Deux faces du corps ou “cette désolante seconde où je me retrouvais rendu biais à moi-même”
Il est des travers du temps qui, comme ceux des ongulés, doivent être parfois tranchés pour voir ce qui se passe dedans. Il en va de même pour l’écriture.
Elle existe ici en deux pans : le poème lui-même et en face (le plus souvent) son pendant de prose qui permet parfois d’illustrer ou de préciser le propos initial.
D’où ce jeu (des plus sérieux) de “repons” pour cette diffusion de clarté “filtrée par l’imposte” où l’histoire du corps et celle de langage sont remises à plat par effet de double face.
Preuve au passage que l’un est toujours multiple comme le sens est un feuilletage sauf à tomber dans des approximations d’usage.
Il s’agit donc ici d’éviter toute simplification sans pour autant rendre la langue absconse. Ce qui est formidable chez Titus-Carmel reste son souci de clarté.
L’image lorsqu’elle n’apparait n’a qu’un but : le souci de précision et ce, dans notre panorama familier n’offrant souvent que mystère et densité là où des “tigres” pas forcément bienveillants sont là, sinon pour nous dépecer, du moins nous désunir.
Retenons donc d’un tel langage en miroir et écho l’hallucination calme qu’il suscite par plans successifs. S’y découvre une forme de perfection d’une double emprise. Elle renvoie aussi au jeu de dehors et de dedans ; cela, jusque dans des inversions de perspectives.

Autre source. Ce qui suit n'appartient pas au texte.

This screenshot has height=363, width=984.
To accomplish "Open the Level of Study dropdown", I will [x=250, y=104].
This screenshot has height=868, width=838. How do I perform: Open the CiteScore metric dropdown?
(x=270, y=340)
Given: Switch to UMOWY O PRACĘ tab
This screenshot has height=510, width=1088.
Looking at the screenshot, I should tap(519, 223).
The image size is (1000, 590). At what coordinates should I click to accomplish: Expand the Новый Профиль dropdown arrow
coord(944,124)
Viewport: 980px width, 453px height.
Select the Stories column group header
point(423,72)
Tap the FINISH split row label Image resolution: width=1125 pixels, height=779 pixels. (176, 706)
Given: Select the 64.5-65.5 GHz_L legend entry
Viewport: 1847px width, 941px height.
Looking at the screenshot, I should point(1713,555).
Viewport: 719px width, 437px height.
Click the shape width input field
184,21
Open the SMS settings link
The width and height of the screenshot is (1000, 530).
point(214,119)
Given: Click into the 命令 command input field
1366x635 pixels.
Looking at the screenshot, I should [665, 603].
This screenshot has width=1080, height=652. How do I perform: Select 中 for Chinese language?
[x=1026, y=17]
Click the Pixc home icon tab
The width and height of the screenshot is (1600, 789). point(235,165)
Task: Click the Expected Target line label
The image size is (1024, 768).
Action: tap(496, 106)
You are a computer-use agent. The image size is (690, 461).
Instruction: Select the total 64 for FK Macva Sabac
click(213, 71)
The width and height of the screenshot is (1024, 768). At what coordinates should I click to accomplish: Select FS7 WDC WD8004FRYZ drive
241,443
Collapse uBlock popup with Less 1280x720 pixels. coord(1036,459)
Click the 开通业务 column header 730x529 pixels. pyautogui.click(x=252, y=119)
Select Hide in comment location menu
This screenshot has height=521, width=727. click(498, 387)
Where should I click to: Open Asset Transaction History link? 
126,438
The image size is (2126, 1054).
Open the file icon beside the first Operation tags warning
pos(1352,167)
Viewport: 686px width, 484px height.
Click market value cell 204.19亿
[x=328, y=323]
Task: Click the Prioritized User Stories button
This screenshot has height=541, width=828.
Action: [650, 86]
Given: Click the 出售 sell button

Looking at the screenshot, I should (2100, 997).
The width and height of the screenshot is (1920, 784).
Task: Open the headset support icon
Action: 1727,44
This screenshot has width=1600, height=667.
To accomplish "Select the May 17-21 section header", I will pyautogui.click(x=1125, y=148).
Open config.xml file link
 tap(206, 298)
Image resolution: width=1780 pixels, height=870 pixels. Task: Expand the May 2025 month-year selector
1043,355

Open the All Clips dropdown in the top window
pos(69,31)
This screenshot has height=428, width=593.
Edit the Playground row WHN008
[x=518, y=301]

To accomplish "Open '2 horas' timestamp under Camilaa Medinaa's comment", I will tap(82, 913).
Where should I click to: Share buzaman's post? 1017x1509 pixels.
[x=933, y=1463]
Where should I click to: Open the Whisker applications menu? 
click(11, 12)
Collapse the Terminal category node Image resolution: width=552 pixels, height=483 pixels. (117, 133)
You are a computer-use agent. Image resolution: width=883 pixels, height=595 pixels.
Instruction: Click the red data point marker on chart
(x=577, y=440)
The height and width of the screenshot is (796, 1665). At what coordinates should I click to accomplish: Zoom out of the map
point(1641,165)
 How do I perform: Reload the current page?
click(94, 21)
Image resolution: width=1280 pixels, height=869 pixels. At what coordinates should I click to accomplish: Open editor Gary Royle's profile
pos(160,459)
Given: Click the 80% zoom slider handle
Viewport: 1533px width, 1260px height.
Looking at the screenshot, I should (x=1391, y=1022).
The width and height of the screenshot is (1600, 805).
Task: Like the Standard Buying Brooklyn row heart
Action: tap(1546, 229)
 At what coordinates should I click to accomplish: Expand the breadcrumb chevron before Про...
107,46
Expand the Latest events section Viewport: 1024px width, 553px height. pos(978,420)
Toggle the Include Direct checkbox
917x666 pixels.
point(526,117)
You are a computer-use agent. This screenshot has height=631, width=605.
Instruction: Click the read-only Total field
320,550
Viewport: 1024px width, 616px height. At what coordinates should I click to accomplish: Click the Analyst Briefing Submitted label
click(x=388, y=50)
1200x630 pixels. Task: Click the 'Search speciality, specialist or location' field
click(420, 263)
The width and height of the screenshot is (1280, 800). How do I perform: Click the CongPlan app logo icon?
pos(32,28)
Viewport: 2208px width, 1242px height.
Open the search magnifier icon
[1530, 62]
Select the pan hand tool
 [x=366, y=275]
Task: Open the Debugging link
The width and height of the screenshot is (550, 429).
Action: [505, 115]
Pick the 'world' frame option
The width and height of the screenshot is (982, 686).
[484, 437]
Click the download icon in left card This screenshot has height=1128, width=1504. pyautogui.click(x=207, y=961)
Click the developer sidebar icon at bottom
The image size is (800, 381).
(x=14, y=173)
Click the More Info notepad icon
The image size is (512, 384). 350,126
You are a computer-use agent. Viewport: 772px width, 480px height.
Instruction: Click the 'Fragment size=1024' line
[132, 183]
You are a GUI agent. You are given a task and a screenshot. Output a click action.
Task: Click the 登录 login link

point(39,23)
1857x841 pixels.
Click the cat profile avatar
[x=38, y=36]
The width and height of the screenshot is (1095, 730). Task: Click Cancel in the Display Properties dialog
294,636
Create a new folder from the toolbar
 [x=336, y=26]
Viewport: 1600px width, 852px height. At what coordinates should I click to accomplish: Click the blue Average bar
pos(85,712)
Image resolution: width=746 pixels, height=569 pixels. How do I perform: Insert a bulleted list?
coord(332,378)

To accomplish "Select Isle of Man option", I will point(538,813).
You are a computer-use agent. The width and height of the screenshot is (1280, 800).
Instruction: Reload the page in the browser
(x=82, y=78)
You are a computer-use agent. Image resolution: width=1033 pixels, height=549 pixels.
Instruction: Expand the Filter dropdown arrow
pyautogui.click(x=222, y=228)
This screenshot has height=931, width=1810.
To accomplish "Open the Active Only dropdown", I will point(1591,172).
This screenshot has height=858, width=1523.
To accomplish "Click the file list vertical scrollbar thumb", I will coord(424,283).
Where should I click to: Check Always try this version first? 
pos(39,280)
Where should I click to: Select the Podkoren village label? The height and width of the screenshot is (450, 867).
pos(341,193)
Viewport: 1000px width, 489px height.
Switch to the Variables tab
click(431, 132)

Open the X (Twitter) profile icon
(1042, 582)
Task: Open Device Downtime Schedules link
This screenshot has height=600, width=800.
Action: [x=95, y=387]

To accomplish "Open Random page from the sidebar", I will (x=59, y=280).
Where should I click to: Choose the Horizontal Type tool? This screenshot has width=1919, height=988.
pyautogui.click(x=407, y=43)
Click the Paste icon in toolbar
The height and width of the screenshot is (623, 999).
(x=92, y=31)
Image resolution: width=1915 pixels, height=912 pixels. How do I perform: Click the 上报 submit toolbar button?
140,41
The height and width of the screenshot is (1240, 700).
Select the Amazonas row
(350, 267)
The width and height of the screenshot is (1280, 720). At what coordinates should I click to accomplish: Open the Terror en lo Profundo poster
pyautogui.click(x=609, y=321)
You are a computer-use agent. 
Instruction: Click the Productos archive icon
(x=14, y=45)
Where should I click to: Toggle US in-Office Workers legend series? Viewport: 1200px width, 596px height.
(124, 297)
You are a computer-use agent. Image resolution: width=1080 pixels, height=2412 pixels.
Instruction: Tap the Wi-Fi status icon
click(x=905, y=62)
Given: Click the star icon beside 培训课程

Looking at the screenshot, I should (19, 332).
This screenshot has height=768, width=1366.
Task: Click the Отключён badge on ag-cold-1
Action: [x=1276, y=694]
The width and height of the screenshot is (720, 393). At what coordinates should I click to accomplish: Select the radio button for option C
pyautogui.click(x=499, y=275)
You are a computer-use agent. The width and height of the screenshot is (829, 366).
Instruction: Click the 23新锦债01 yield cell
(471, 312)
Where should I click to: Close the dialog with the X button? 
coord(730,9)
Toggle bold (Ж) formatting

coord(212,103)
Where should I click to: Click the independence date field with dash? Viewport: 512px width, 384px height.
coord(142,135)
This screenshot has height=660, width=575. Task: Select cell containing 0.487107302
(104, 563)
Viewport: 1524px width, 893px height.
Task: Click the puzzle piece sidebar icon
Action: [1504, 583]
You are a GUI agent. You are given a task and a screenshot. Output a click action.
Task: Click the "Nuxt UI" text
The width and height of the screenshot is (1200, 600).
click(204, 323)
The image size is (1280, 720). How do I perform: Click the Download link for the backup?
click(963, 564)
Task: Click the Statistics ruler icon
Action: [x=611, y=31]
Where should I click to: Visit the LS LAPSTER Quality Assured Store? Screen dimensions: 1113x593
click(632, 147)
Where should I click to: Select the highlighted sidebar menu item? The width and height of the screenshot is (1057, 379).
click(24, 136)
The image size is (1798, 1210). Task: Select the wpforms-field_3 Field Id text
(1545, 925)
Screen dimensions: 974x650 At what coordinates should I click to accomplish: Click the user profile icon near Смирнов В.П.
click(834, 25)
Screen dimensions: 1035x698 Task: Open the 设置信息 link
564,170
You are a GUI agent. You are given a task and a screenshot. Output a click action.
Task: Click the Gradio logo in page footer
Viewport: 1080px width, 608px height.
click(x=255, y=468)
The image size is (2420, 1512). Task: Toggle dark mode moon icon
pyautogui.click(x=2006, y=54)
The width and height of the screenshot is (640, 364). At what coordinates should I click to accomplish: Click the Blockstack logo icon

La présence au monde en devient exacerbée. Derrière la “feinte transparence”, entre échos et miroirs, s’instaure une forme de béance propre à suggérer, lorsque qu’elle s’impose, “l’inscrutable beauté de l’absence”.
En un mot, tout est parfait.
jean-paul gavard-perret
Gérard Titus-Carmel, Travers du temps, Editions Tarabuste, Saint-Benoît-du-Sault, mai 2022, 148 p. — 16,00 €.